OK, maybe more than a handful.
1. This was not a landslide.
In the end, it seems, Donald Trump’s margin in the national popular vote will be about 1.6 percentage points — the narrowest victory since razor-thin 2000. His margin in the three crucial swing states of the upper Midwest will be about 232,000 votes — a bigger win there than in 2016, but slightly smaller than Joe Biden secured in his famously narrow 2020 win in those same states. It looks unlikely that Trump even won a majority of votes.
The election did mark a decisive shift: a broad, uniform move to the right, down to the county level, that carried a Republican to a popular vote win for the first time in 20 years. But this was not a wipeout even like the one in 2008 (let alone 1932, 1972 or 1984). And if recent history is any guide — control of the presidency has now flipped in three consecutive cycles — it may not be an enduring majority, either.

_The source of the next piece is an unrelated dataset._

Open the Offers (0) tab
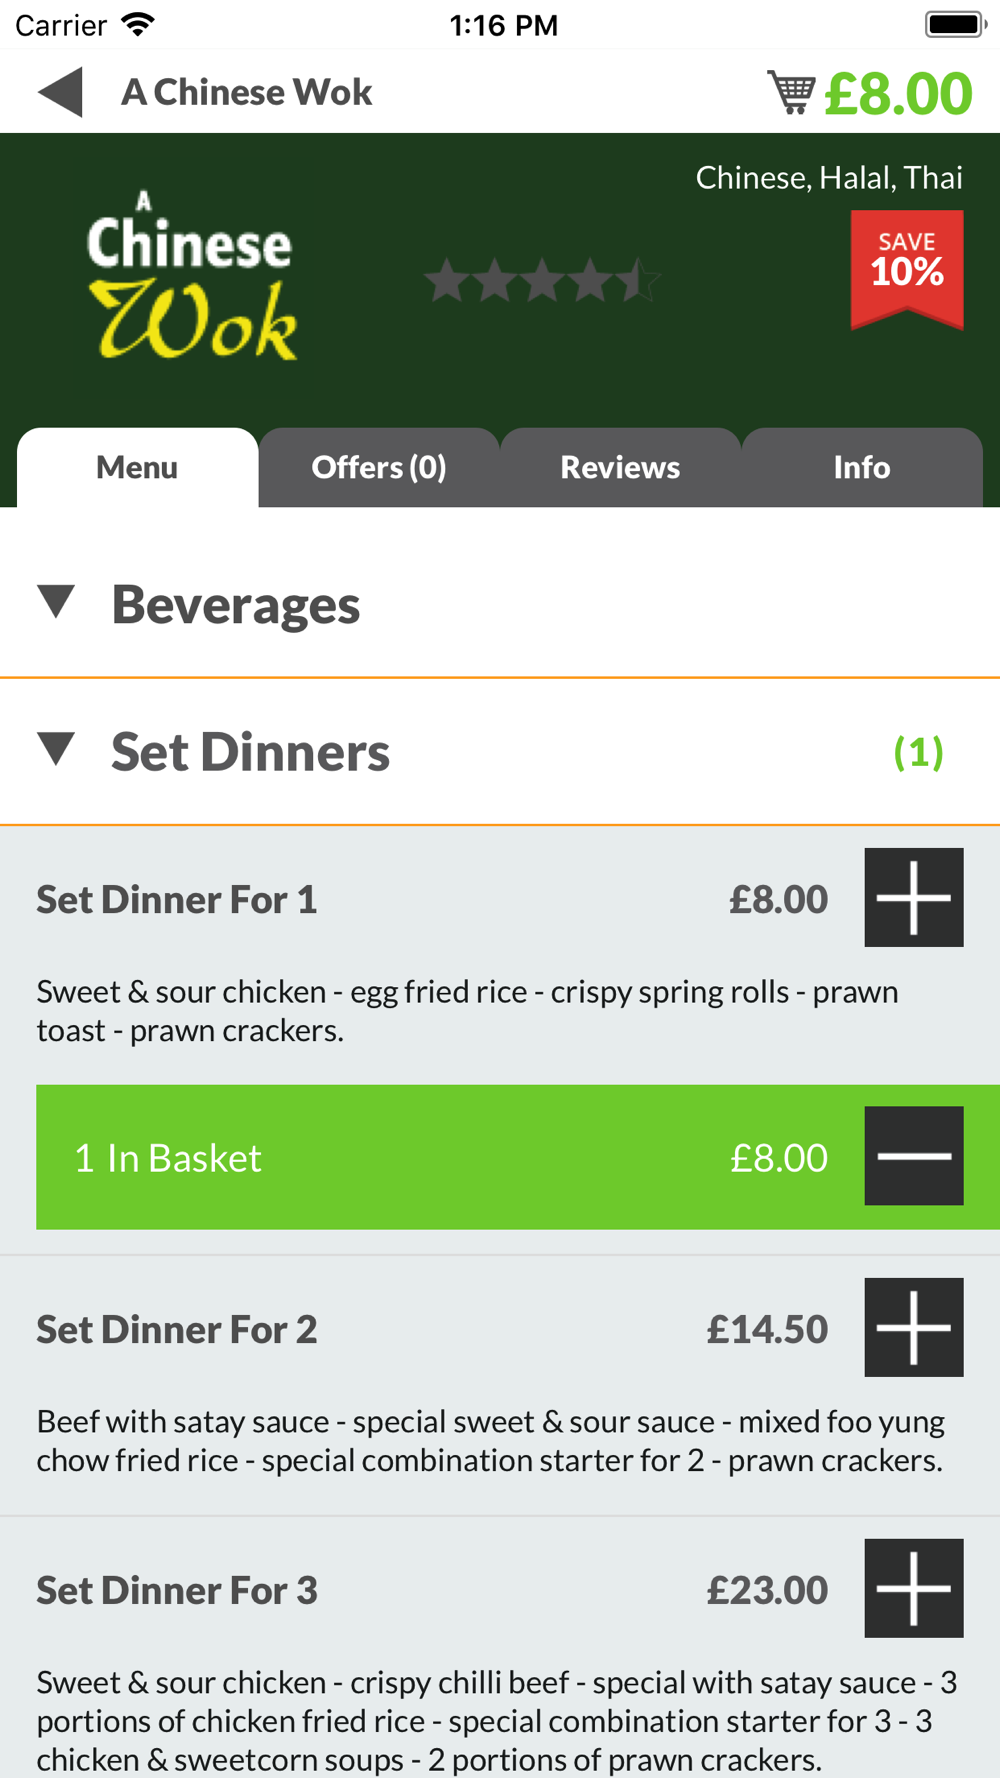 point(379,467)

It was an undeniably consequential victory, given the Trumpist transformation of state power it promises. But is it of a scale that demands a national epistemological break, yielding a new set of stories about the country and its direction, the nature of expertise and the course of social history? We’re about to see.

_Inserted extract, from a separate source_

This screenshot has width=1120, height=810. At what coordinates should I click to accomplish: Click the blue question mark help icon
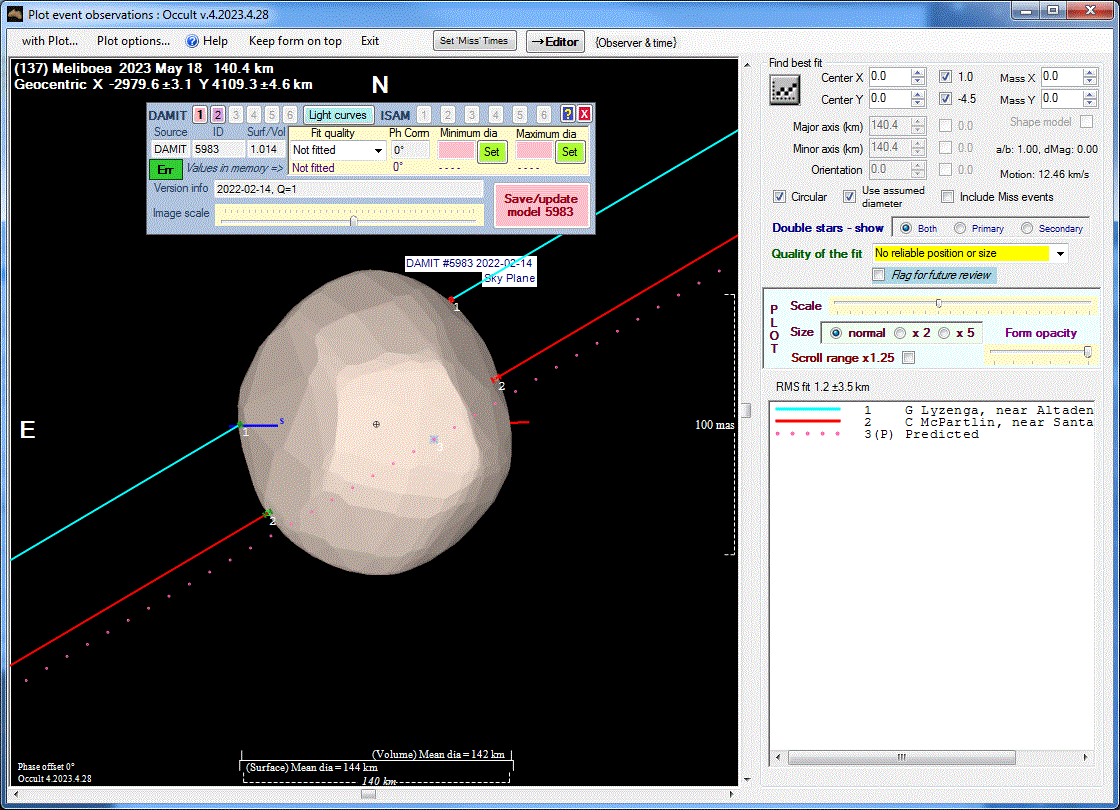click(567, 114)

2. Perhaps we should talk less about “polarization” than “parity.”
The 2024 election was the fourth consecutive contest in which the popular-vote margin was less than five percentage points; the last stretch like this ended in 1896. As recently as the 1990s, Democrats had maintained continuous control of the House of Representatives for four decades; since 2008, control has flipped back and forth three times.
As Ruy Teixeira and Yuval Levin wrote in a report for the American Enterprise Institute titled “Politics Without Winners” in October, “the American party system is in an unusual extended deadlock,” in which “close elections and narrow majorities dominate electoral politics more than at any other point in American history.” You might choose to see this as maddening, or healthy, or perhaps both.